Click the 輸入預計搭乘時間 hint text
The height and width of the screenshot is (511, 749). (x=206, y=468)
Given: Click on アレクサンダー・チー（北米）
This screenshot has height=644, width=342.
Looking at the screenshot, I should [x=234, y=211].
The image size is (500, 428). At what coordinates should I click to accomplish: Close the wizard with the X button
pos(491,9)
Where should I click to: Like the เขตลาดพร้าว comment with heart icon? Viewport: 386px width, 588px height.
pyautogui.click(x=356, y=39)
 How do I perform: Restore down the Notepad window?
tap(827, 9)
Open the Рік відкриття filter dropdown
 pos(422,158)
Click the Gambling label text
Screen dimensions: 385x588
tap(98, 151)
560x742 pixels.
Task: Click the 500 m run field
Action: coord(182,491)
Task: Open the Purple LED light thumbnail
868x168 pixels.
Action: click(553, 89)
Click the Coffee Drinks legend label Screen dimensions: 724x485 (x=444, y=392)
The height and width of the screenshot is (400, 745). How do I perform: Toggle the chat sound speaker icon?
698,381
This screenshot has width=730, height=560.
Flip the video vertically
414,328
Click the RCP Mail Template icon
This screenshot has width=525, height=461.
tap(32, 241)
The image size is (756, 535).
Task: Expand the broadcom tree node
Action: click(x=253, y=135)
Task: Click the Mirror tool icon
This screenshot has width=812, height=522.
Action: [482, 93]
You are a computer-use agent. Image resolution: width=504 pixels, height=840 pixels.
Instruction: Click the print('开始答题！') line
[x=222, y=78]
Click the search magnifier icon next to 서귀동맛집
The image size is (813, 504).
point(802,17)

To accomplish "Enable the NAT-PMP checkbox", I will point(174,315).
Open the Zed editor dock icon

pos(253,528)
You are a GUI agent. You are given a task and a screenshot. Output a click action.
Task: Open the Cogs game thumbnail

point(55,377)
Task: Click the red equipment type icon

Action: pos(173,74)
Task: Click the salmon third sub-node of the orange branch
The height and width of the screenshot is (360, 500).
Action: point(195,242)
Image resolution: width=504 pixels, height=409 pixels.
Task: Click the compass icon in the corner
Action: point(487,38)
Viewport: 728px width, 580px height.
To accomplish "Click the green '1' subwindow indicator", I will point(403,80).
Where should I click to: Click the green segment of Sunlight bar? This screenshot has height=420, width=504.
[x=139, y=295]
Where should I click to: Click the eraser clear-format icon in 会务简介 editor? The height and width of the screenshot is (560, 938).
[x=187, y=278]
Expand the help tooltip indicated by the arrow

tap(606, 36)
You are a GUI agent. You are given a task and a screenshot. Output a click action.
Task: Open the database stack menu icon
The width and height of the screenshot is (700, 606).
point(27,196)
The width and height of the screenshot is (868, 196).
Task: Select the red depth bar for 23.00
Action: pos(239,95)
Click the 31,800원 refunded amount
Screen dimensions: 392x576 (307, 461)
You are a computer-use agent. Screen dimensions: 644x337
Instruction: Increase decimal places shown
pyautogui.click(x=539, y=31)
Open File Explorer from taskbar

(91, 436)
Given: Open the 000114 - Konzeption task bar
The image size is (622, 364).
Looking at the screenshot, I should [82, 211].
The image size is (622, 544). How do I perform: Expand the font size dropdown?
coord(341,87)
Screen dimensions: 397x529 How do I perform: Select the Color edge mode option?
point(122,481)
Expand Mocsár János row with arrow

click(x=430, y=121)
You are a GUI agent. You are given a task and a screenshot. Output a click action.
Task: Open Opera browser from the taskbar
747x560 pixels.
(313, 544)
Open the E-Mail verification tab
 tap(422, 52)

══════

__Requirement__
Wherever a line in the listing contains the word "label", copy that line out.

__Response to the task__
Click the Gambling label text
Click the Coffee Drinks legend label Screen dimensions: 724x485 (x=444, y=392)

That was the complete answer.